[Exercise data]
┌──

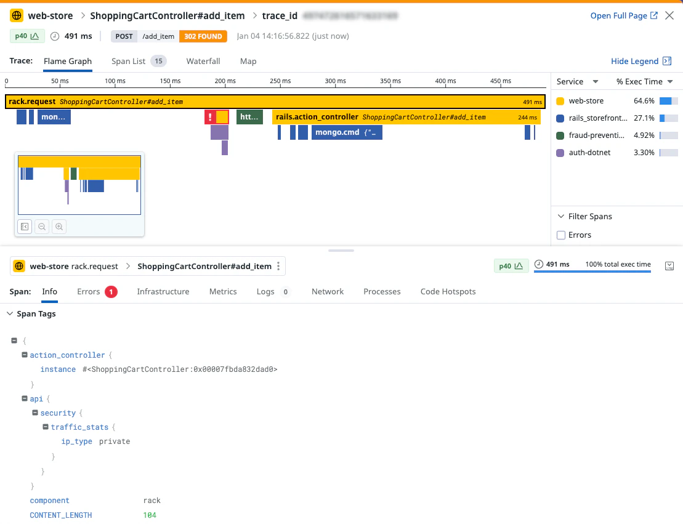Viewport: 683px width, 524px height.
Task: Open the Service column dropdown
Action: pos(595,82)
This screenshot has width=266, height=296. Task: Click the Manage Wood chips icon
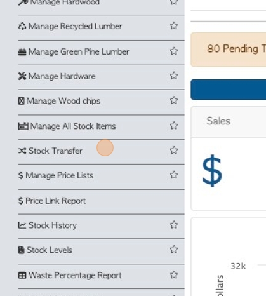pyautogui.click(x=21, y=101)
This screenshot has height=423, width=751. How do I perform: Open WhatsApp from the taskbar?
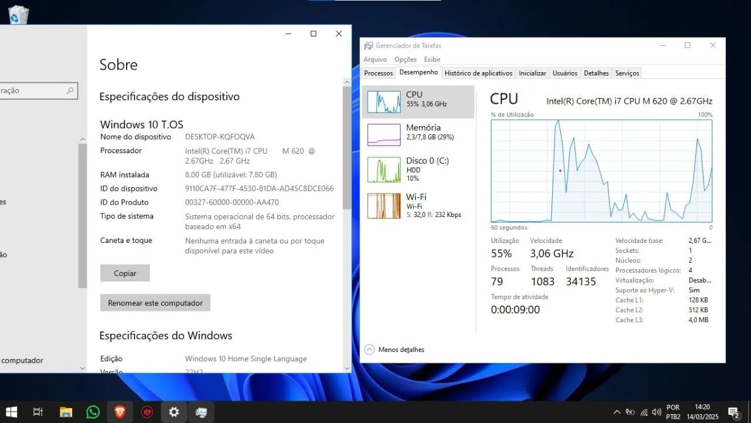(x=93, y=412)
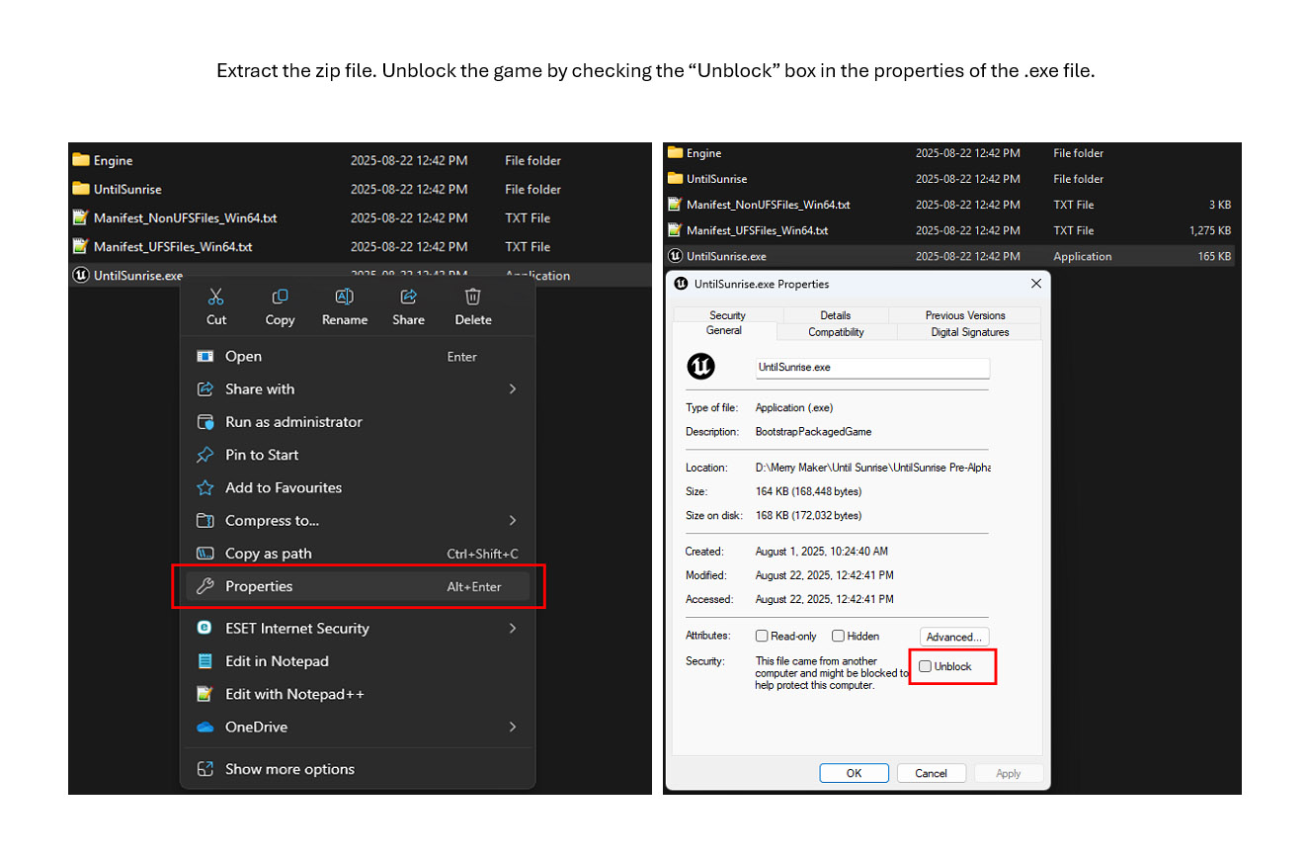Viewport: 1308px width, 860px height.
Task: Click the UntilSunrise.exe file name field
Action: tap(871, 367)
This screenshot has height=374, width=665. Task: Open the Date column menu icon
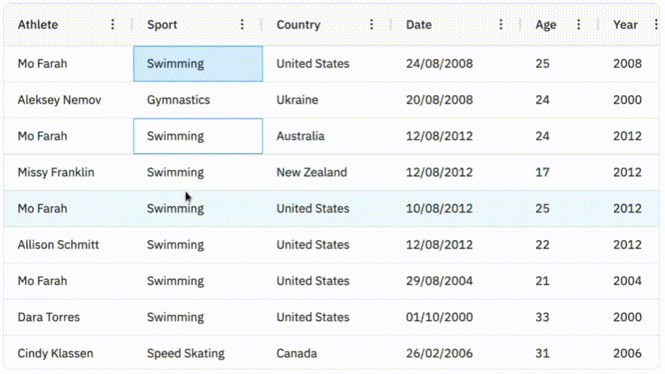pyautogui.click(x=501, y=25)
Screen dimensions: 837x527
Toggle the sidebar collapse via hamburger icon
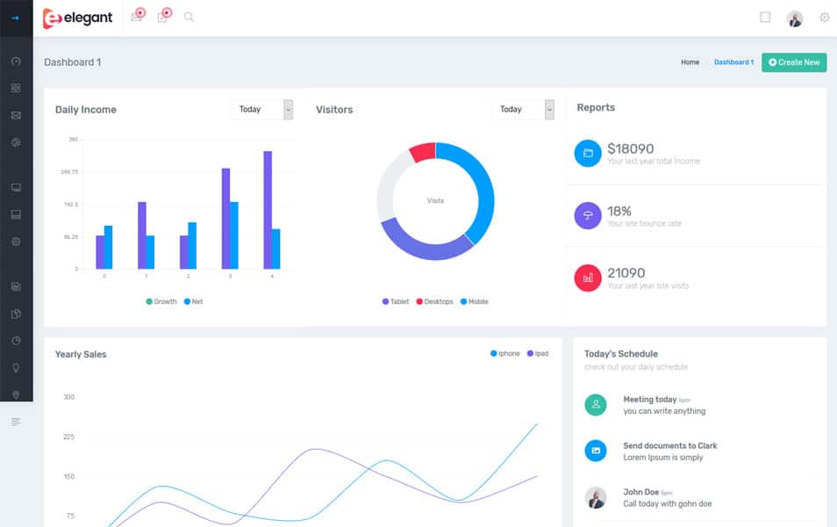(x=16, y=421)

└──

[Directive] Rewrite all the records above, substituting "image" for "screenshot" and changing nothing else. Leave the pictures out of your answer.

[Solved problem]
Viewport: 683px width, 524px height.
Task: Open the Service column dropdown
Action: pos(595,82)
This image has width=266, height=296. Task: Click the Manage Wood chips icon
pyautogui.click(x=21, y=101)
This image has height=423, width=751. How do I perform: Open WhatsApp from the taskbar?
(x=93, y=412)
Viewport: 1308px width, 860px height.
Task: Click the UntilSunrise.exe file name field
Action: tap(871, 367)
This image has height=374, width=665. Task: Open the Date column menu icon
pyautogui.click(x=501, y=25)
Screen dimensions: 837x527
Toggle the sidebar collapse via hamburger icon
(x=16, y=421)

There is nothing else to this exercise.